Mandala coloring three times weekly for 12 weeks reduces anger and death anxiety in nursing home elders
This randomized controlled experimental study evaluated whether an art-based mandala intervention reduces anger and death anxiety in older adults residing in a nursing home. Eighty participants were allocated to an experimental group (n = 40) or a control group (n = 40).
The experimental group participated in mandala coloring three times a week for 12 weeks. Outcomes were assessed using a descriptive form, a death anxiety scale, and the State-Trait Anger Expression Inventory, allowing evaluation of overall anger as well as State Anger, Anger-In, Anger-Out, and Anger Control subdomains.

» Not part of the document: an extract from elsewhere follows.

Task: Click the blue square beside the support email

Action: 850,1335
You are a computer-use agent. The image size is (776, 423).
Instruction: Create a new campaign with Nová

Post-intervention, the experimental group demonstrated significantly lower anger scores than the control group (p = 0.001), with statistically significant differences across State Anger, Anger-In, Anger-Out, and Anger Control (p < 0.01). Death anxiety scores also decreased significantly in the experimental group (p < 0.01). In regression analysis, anger levels accounted for 42.4% of the variance in death anxiety (p = 0.001), suggesting a tight link between the two constructs in this population.
Safety outcomes, adverse events, tolerability, and dropout data were not reported in the abstract, and effect sizes in absolute terms were not provided. The sample was drawn from a single nursing home context, which may limit generalizability, and no long-term follow-up beyond the 12-week intervention was described.
For clinicians caring for institutionalized older adults, these findings support mandala coloring as a low-cost, non-pharmacological activity that may ease anger and death-related distress. Results should be interpreted cautiously pending replication in larger, more diverse samples and with standardized reporting of tolerability and durability of effect.